Einst waren uneheliche Kinder verpönt, heute liegen sie im Trend. In der Schweiz hat jedes fünfte Kind unverheiratete Eltern - diese Zahl hat sich innerhalb von zehn Jahren praktisch verdoppelt. 

Diese Kinder und ihre Mütter sind benachteiligt, wenn es zur Trennung kommt. Heute müssen zwar auch ledige Väter für die Kosten von Windeln, Krankenkasse oder Miete aufkommen, nicht aber für die Betreuung der Kinder - im Gegensatz zu geschiedenen Vätern. Das bedeutet nichts anderes, als dass unverheiratete Mütter ein gewisses (Armuts-)Risiko tragen.
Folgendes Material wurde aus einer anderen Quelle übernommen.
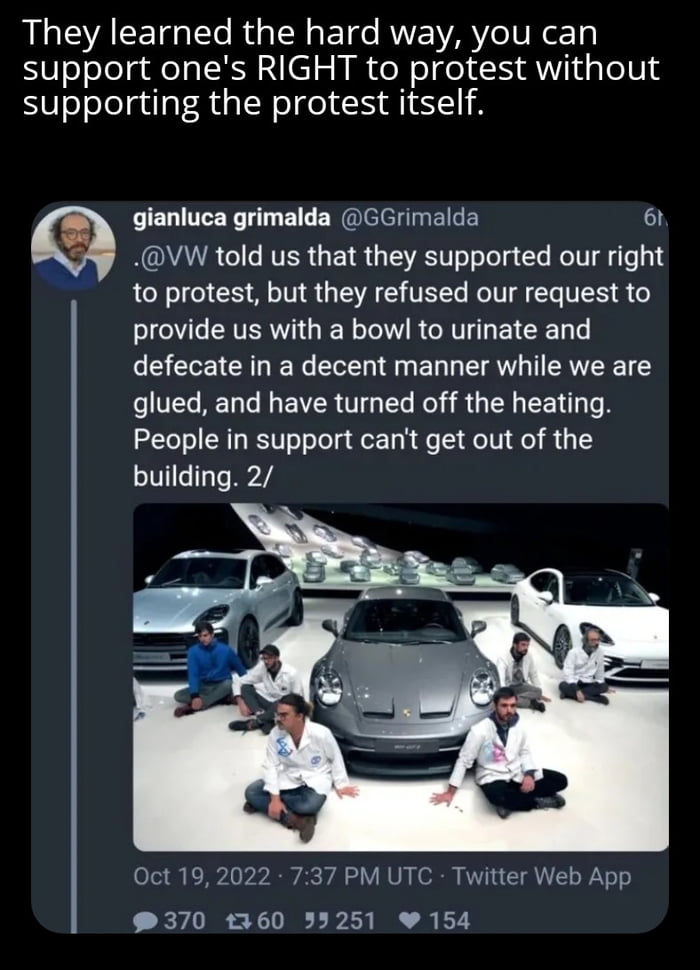Image resolution: width=700 pixels, height=970 pixels.
Task: Click the white meme caption at top
Action: coord(340,66)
Mit dem neuen Unterhaltsrecht, das der Nationalrat gestern beraten hat, soll sich dies nun ändern. Alle Kinder erhalten den gleichen Leistungsanspruch, egal, «ob es von einem Paar gezeugt wurde, das seit zehn Jahren verheiratet war, oder ob es aus einem One-Night-Stand hervorging», wie es Bundesrätin Simonetta Sommaruga ausdrückte.

Der Nationalrat hat der Einführung eines «Betreuungsunterhalts» zugestimmt. Das heisst, auch ledige Väter müssen sich an der Kinderbetreuung beteiligen mit Geld oder durch Präsenz.

Wie viel kostet ein Kind?

Zwar brachte FDP-Fraktionschefin Gabi Huber UR einen gewissen Unmut darüber zum Ausdruck, «dass immer mehr alle - unabhängig davon, ob sie verheiratet sind oder nicht - einfach alles machen können und auf alles Anspruch haben sollen».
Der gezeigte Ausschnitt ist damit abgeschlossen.